## What you should do
When you print the records below, keep every word exact and leave out the images.

[[ Exercise data open ]]

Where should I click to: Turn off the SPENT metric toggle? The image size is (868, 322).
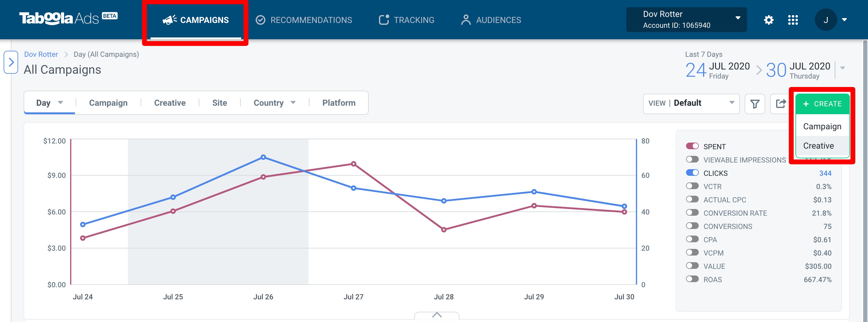click(x=692, y=146)
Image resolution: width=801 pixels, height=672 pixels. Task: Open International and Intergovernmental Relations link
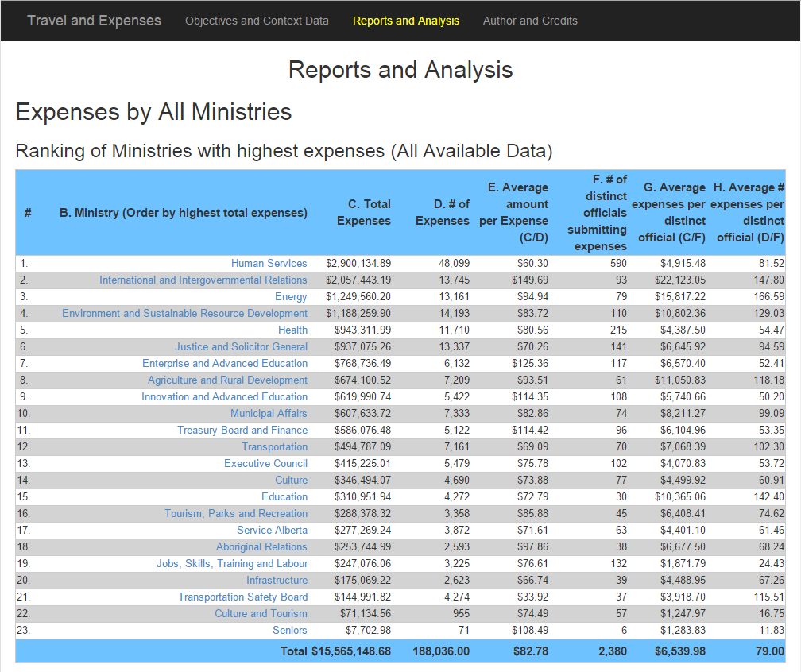pyautogui.click(x=203, y=280)
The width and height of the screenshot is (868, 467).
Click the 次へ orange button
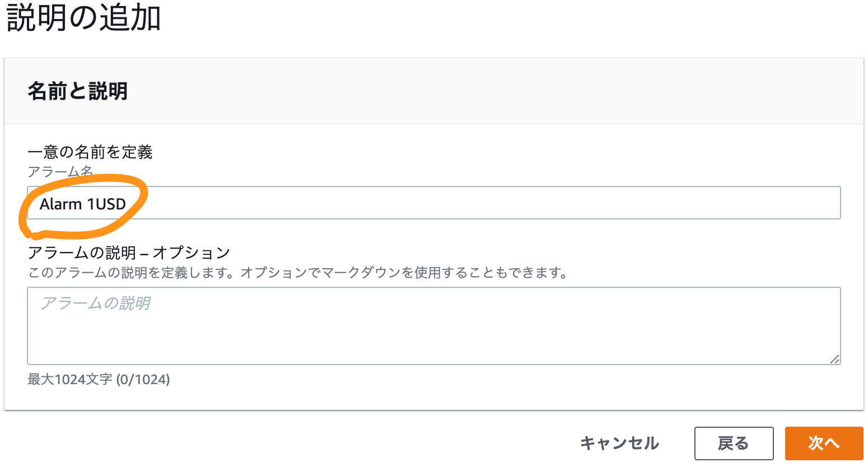[824, 443]
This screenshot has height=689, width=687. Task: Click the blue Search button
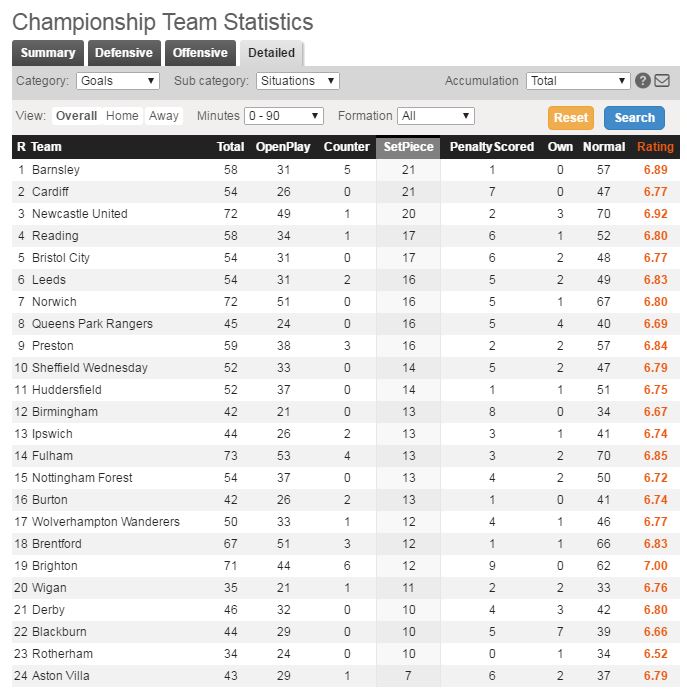[x=634, y=118]
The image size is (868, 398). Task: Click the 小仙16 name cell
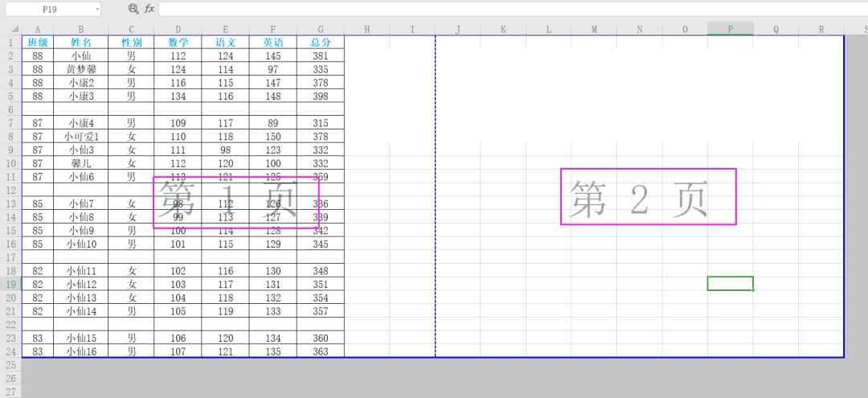(x=80, y=351)
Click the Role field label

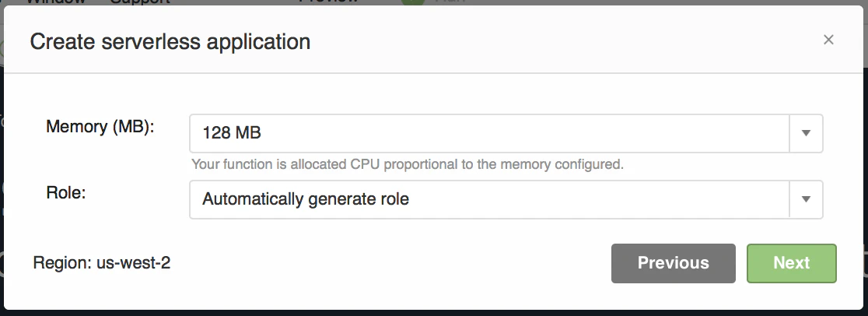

[[ Exercise data closed ]]

## Response to the exercise
Where should I click to: Turn off the SPENT metric toggle? The image size is (868, 322).
click(x=692, y=146)
Image resolution: width=801 pixels, height=672 pixels. Task: Open International and Intergovernmental Relations link
pyautogui.click(x=203, y=280)
The width and height of the screenshot is (868, 467).
Click the 次へ orange button
[824, 443]
This screenshot has height=689, width=687. Task: Click the blue Search button
[x=634, y=118]
The image size is (868, 398). Task: Click the 小仙16 name cell
(x=80, y=351)
Click the Role field label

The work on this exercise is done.